Administrators can use the Event Viewer to see these events. You can do this locally if MMC and Event Viewer Snap-In is installed, or remote if the firewall ports are opened. It can also be obtained locally in code by using .NET or Power Shell. For my examples, I’ve used class libraries built into .NET 2.0 and later versions.

Determining Health

An administrator may want to know what dialogs are currentlybeing closed by the Dialog Filter. In a perfect world, it would be none because there should be no errors, no popup dialogs, no way to get unintended applications from appearing. So, it should be reasonable to prove if this is true.

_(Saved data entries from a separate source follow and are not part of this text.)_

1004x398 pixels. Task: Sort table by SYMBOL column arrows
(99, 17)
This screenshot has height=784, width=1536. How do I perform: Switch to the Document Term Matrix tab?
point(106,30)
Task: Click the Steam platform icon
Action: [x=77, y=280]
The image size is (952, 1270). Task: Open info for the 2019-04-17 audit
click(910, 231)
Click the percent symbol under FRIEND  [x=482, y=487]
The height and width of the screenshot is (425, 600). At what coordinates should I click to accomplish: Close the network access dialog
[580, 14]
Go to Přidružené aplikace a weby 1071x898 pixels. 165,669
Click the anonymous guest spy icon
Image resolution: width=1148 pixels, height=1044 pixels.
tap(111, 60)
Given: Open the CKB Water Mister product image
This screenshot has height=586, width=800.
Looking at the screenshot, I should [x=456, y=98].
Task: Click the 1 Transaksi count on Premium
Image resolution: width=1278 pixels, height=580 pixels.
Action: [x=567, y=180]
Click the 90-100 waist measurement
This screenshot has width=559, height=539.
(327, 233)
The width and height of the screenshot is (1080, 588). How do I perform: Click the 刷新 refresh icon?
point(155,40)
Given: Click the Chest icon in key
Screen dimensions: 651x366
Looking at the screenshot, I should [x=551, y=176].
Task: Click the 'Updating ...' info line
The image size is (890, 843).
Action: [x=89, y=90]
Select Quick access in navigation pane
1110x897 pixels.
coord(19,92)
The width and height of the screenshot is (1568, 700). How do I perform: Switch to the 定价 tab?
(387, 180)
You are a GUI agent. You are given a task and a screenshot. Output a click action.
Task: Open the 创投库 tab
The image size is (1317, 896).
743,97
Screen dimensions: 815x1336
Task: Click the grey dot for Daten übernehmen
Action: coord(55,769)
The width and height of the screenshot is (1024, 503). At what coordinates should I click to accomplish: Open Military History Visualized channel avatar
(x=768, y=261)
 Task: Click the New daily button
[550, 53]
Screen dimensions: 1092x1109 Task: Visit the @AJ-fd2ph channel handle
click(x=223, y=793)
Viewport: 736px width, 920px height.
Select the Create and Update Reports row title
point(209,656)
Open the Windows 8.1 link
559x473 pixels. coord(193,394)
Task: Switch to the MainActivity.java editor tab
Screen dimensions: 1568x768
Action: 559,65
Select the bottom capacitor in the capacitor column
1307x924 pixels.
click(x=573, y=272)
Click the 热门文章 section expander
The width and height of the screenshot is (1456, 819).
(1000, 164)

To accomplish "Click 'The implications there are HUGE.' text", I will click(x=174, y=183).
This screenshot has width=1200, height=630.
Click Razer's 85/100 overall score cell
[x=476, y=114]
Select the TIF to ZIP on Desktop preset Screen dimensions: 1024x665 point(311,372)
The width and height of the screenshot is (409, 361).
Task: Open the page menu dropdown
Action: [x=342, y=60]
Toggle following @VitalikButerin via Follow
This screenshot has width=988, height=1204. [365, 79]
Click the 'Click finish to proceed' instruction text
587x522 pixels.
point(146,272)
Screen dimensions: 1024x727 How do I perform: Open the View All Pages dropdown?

Using .NET, a program run locally can figure this out:

 1: static void Main(string[] args)
 2: {
 3:     string eventChannel = "Microsoft-Windows-DialogFilter/Operational";
 5:     EventLogQuery eventsQuery = new EventLogQuery(eventChannel, PathType.LogName, "Event/System/EventID=20012");
 6:     EventLogReader logReader = new EventLogReader(eventsQuery);
 8:     for (EventRecord record = logReader.ReadEvent(); record != null; record = logReader.ReadEvent())
 9:     {
 10:         Console.WriteLine("ID={0} Level={1} Time={2} ", record.Id, record.LevelDisplayName, record.TimeCreated.ToString());
 12:         if (record.Properties.Count == 5)
 13:         {
 14:             Console.WriteLine("Process={0}”, record.Properties[0].Value.ToString());
 15:             Console.WriteLine("Title={0}”, record.Properties[1].Value.ToString());
 16:             Console.WriteLine("Action={0}”, record.Properties[2].Value.ToString());
 17:             Console.WriteLine("Content={0}”, record.Properties[3].Value.ToString());
 18:             Console.WriteLine("Actions={0}”, record.Properties[4].Value.ToString()); 
 19:         }
 20:     }
 21: }

What this gives us is a list of all dialogs that were closed by the default action. The eventChannel and EventID are obtained from an event in the Event Viewer and can be changed to any valid log.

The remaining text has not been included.